Ana Gomes, que continua a tentar puxar pelo melhor do PS, fez falta.

Não tardará muito para circular, nos canais do costume, num ou em mais episódios que ou o PS alcança a maioria absoluta ou António Costa põe-se ao fresco.

As promessas anunciadas, outra vez, agora em relação à pobreza infantil, passados seis anos de governação, dizem tudo do clima de impunidade política.

Tal e qual como o discurso triunfal em relação à participação militar portuguesa no Afeganistão.

No momento do balanço, mesmo que delirante, o presidente e o governo não têm uma justificação, nem uma palavra sobre o custo da aventura que culmina em desumanidade e ignomínia políticas.

Os tiques bafientos, que fazem recordar as laudatórias do antigo regime, continuam a fazer parte das conivências pardas e das indiferenças úteis que, aliás, já nos conduziram à Troika.

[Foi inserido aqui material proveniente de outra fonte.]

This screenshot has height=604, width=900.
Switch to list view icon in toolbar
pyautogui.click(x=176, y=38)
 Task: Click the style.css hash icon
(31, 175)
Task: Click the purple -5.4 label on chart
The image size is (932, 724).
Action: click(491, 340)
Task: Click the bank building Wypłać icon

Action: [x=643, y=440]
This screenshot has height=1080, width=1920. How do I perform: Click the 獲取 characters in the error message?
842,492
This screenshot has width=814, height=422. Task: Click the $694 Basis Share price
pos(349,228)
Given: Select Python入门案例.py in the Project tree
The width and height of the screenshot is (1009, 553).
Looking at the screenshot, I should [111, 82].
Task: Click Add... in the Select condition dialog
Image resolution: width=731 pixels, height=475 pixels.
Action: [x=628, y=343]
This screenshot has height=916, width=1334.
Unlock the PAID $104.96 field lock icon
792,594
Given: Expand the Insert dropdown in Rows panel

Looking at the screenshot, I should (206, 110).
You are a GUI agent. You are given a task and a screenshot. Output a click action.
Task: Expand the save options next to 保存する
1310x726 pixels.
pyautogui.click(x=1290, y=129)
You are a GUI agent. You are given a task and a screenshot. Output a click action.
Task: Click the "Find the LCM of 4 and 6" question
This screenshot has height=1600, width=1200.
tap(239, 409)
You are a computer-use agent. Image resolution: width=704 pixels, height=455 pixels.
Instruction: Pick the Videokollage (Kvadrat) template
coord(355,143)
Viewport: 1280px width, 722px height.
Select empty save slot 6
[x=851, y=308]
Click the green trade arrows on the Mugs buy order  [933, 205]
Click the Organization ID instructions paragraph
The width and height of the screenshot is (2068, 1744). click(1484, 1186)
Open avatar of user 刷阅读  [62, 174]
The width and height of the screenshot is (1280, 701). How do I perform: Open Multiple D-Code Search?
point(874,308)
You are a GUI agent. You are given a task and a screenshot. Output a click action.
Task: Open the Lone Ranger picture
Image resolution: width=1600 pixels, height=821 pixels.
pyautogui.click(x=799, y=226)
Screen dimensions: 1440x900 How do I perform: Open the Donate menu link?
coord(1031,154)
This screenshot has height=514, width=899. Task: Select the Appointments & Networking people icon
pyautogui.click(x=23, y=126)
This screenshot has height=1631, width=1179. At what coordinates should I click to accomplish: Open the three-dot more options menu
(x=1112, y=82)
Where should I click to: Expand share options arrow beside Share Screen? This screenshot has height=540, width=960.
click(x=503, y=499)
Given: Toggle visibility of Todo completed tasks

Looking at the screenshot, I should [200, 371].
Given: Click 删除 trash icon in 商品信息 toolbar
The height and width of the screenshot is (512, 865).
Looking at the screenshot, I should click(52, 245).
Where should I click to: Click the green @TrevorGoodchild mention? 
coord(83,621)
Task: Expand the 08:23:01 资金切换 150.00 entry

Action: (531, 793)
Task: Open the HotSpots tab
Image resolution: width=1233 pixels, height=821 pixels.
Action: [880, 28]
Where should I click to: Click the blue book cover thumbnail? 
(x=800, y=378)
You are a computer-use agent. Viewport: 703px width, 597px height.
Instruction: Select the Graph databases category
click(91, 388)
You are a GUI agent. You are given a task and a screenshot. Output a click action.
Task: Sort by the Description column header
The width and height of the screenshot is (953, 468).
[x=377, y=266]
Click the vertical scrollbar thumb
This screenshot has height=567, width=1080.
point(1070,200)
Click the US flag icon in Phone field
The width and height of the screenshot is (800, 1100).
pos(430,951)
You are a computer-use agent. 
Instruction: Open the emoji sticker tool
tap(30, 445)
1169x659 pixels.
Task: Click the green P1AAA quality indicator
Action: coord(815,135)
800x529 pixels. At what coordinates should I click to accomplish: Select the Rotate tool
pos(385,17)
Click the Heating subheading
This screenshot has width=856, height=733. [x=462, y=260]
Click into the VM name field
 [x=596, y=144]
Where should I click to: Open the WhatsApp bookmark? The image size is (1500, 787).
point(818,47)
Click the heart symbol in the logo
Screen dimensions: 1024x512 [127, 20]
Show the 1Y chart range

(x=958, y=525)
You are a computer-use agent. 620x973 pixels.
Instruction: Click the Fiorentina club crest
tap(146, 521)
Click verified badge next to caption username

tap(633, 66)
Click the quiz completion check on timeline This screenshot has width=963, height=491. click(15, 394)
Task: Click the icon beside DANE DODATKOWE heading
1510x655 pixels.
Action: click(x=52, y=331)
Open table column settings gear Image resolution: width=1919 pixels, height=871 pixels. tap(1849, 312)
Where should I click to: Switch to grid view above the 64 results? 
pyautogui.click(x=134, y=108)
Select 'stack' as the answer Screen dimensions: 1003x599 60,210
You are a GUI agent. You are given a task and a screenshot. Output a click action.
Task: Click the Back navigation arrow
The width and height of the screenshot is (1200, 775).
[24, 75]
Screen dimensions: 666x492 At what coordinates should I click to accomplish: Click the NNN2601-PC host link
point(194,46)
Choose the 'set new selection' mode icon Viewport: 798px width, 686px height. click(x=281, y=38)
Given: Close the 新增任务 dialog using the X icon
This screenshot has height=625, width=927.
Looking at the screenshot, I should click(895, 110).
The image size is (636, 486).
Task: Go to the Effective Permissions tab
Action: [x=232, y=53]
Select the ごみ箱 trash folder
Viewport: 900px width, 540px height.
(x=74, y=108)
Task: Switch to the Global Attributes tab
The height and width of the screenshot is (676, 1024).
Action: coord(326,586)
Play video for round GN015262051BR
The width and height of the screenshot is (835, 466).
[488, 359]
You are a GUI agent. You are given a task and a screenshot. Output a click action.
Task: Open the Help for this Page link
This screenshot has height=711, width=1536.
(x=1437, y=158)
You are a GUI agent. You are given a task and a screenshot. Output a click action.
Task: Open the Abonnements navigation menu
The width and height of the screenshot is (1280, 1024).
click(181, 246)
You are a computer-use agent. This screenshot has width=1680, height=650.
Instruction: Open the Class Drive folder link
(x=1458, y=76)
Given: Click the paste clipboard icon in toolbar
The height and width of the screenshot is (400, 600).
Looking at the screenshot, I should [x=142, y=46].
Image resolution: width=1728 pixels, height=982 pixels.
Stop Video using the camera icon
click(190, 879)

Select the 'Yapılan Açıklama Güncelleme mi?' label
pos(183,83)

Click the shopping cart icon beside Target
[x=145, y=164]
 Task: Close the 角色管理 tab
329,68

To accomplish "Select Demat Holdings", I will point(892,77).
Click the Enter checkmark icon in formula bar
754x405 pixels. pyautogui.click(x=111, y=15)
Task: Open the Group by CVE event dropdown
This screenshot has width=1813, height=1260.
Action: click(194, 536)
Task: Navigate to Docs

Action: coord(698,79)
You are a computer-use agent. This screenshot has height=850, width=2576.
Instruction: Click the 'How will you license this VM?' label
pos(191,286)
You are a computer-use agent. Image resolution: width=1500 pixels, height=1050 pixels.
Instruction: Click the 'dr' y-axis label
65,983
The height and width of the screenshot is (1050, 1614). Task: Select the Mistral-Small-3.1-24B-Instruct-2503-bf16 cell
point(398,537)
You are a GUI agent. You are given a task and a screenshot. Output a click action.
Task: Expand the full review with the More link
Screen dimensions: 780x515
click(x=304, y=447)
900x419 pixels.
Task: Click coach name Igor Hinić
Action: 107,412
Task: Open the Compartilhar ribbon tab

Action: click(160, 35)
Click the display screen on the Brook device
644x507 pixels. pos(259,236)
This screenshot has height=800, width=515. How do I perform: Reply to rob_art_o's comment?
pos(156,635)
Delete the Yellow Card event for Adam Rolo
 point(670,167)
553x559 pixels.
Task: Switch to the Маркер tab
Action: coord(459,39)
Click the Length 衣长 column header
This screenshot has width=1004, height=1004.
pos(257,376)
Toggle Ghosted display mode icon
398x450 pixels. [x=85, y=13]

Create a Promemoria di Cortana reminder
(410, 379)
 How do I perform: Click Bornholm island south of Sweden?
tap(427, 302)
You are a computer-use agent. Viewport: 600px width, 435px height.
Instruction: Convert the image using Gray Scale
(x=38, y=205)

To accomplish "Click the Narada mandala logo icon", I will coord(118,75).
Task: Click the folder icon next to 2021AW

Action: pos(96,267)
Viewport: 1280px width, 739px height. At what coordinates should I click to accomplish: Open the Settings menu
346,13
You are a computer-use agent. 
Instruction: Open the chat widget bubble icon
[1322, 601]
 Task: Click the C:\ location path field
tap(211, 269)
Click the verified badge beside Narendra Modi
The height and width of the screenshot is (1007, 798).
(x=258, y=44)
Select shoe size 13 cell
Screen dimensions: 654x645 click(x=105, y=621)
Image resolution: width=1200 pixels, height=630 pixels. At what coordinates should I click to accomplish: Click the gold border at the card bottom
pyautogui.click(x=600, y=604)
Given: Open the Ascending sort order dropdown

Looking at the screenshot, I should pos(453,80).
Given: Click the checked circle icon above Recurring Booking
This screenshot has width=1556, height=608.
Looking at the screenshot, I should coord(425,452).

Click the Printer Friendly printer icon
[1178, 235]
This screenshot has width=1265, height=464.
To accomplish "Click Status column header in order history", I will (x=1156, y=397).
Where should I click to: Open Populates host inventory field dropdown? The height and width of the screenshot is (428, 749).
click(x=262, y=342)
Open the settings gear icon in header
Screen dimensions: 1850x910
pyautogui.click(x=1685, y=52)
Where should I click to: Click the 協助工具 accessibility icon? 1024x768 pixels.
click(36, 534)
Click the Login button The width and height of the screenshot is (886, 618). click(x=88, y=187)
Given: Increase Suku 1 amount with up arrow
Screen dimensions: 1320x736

A dimensão do vazio ficou ainda mais vincada com as referências ao combate à corrupção e ao acidente que envolveu o carro de Eduardo Cabrita, ambas soando a vitupério.

Rui Rio, ainda líder do PSD, apesar de o despertar tardio, continua teimosamente incapaz de perceber a razão pela qual não mobiliza os portugueses.

Bloco e PCP, sempre alerta, estão metidos numa camisa-de-onze-varas.

É Costa e o resto.

Ao nível do momento, rumo à vitória, no partido do chefe, no país adormecido pelo pântano, com a sociedade anestesiada pela pandemia e bazuca, a gracilidade final: “Nessun dorma”.